TEXT PROVIDED: Begin

All in the Family

All in the Family

All in the Family

Anson Chan  The Faculty of Arts has a
  remarkable association
  with the  family of Hong
  Kong’s former Chief
  Secretary Anson Chan
  Fang On-sang.

  Mrs Chan and her
  mother, painter Fang
  Zhao-ling, both
  graduated from the
  Faculty within a few
  years of each other and in 1996 they stood together on the stage of Loke Yew Hall to receive honorary doctorate degrees. Mrs Chan’s twin sister, Ninson, is also a graduate of the Faculty and more than a dozen other family members are HKU graduates, including her husband Archibald Chan whom she met at a dance at Loke Yew Hall.

The extended family has been important to Mrs Chan because it provided both stability – her father died when she was 10, leaving her mother a widow with eight young children – and an environment that valued education, including for girls. However, the upbringing was “very very strict” and it was not until her time at HKU, where she enrolled in 1959 on a bursary and graduated in 1962, that she found her feet.

TEXT PROVIDED: End
DATA EXTRACTS: Begin

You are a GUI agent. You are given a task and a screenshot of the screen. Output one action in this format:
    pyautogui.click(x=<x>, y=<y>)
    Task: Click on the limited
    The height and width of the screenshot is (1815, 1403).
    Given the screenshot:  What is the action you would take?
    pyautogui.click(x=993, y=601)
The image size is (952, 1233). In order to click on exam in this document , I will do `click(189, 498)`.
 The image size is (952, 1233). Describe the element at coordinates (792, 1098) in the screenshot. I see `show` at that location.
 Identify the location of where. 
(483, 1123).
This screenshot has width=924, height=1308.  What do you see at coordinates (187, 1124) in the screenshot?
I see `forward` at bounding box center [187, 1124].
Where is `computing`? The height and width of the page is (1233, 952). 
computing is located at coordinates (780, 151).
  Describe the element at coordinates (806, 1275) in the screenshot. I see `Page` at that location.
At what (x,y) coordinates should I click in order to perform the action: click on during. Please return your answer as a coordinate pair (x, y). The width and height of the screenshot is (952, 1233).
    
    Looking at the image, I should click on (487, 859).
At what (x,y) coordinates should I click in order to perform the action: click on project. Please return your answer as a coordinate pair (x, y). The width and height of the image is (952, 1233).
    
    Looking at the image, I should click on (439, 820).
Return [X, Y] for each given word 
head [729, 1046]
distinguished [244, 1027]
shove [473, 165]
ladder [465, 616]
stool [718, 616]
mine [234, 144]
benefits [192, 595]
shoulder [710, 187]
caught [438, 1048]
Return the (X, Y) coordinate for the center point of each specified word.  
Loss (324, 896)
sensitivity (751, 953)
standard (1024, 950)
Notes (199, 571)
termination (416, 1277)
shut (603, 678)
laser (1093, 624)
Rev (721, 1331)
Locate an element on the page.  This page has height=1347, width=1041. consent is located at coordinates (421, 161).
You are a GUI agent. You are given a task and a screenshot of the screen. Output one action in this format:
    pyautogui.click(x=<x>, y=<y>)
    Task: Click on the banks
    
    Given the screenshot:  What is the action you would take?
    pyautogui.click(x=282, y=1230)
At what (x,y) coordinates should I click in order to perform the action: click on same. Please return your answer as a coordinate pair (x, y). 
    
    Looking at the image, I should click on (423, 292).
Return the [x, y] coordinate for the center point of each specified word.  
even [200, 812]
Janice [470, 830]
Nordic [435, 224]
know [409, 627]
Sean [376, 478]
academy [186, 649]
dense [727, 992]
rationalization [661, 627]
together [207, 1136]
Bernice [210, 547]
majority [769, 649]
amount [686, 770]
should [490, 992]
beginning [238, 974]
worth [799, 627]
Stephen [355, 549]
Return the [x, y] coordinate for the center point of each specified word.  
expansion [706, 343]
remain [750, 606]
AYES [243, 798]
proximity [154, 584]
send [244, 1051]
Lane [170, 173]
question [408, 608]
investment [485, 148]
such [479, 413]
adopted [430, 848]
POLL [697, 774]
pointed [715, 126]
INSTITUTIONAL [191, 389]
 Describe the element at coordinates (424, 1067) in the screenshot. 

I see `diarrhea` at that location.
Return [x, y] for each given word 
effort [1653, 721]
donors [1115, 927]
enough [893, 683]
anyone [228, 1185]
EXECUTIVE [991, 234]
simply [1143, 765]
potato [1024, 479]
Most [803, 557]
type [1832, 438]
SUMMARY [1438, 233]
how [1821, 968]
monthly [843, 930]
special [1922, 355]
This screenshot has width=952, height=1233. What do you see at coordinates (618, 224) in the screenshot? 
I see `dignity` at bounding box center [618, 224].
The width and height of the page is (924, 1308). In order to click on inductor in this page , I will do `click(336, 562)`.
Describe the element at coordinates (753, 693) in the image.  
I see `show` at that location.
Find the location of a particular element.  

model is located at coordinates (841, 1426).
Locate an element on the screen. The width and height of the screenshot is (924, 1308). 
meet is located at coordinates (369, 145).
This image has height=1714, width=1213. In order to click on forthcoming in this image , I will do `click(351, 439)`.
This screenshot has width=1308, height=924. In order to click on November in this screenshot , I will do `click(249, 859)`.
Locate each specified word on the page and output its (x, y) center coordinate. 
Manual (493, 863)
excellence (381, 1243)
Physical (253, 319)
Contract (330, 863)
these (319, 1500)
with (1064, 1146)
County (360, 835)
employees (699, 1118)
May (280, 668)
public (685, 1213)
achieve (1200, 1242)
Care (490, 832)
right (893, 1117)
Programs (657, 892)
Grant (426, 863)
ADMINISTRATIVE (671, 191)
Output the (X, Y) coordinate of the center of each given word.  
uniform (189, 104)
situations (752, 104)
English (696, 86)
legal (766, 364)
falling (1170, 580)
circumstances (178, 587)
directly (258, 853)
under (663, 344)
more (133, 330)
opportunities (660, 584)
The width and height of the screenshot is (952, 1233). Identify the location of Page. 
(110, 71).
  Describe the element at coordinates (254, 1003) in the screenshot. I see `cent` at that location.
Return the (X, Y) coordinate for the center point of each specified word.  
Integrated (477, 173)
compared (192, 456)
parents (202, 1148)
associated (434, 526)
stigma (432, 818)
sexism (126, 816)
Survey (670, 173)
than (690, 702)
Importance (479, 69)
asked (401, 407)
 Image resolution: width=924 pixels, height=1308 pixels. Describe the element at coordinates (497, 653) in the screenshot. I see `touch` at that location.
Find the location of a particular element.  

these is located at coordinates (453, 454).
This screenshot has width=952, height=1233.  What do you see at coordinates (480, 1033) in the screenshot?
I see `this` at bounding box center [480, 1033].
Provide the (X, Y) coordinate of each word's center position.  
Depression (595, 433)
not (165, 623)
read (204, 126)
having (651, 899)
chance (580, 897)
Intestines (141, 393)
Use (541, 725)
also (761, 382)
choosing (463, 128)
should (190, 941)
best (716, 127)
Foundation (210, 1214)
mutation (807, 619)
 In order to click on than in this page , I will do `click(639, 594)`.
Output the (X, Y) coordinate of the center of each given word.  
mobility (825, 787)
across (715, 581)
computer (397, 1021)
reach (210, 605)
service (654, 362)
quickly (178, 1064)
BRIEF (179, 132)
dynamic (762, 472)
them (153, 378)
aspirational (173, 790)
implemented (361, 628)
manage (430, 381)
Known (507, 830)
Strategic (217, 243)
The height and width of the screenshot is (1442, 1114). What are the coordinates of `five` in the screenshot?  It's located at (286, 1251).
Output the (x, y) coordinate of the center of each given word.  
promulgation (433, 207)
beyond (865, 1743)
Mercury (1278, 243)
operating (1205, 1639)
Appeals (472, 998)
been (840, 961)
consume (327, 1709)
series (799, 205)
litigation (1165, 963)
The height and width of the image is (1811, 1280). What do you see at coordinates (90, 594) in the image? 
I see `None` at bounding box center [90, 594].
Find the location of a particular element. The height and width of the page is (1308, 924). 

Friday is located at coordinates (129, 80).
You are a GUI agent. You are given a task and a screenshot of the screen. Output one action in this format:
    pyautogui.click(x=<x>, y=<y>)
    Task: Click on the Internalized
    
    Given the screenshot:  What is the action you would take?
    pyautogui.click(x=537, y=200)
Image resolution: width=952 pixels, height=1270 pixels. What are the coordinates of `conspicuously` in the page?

DATA EXTRACTS: End

PROBLEMS AND TASKS
1. Return the passage of the text on Anson Chan's family from "Mrs Chan and" to "Loke Yew Hall.", copied word for word.
2. Please resume the text on Anson Chan's family from the point where it ends.

RESULTS OF THE TASKS
1.
Mrs Chan and her
  mother, painter Fang
  Zhao-ling, both
  graduated from the
  Faculty within a few
  years of each other and in 1996 they stood together on the stage of Loke Yew Hall to receive honorary doctorate degrees. Mrs Chan’s twin sister, Ninson, is also a graduate of the Faculty and more than a dozen other family members are HKU graduates, including her husband Archibald Chan whom she met at a dance at Loke Yew Hall.

2.
“For the first time you experience such a great deal of freedom,” she says. “And I think those are the years when you learn to have some discipline. Because when you move from a very restrictive life to a totally free [one], where nobody is looking over your shoulder telling you to go to tutorial, to go to class, what time to go to bed, what you can do or not do, it takes actually a little while to acquire the necessary discipline.”

She admits to wasting time and not studying hard enough, but the self-discipline she acquired in the process – together with the communication skills and insights she learned from studying English Language and Literature – has paid off in her career.

Mrs Chan was unflappable as she blazed a trail through government ranks to become the first female head of a government department in 1984 (as Director of Social Welfare – ironically, she cut short an ambition to become a social worker in order to join the government) and the first female and first ethnic Chinese Chief Secretary, serving from 1993 to 2001.

One thing that prepared her for the rigours of the administrative service was her experience in tutorials, where she was questioned on every remark to provide evidence for her arguments. “You have to come up face to face with challenges, you have to produce reasons for what you’re saying,” she says – very similar to her

All in the Family

encounters with her superiors in the civil service.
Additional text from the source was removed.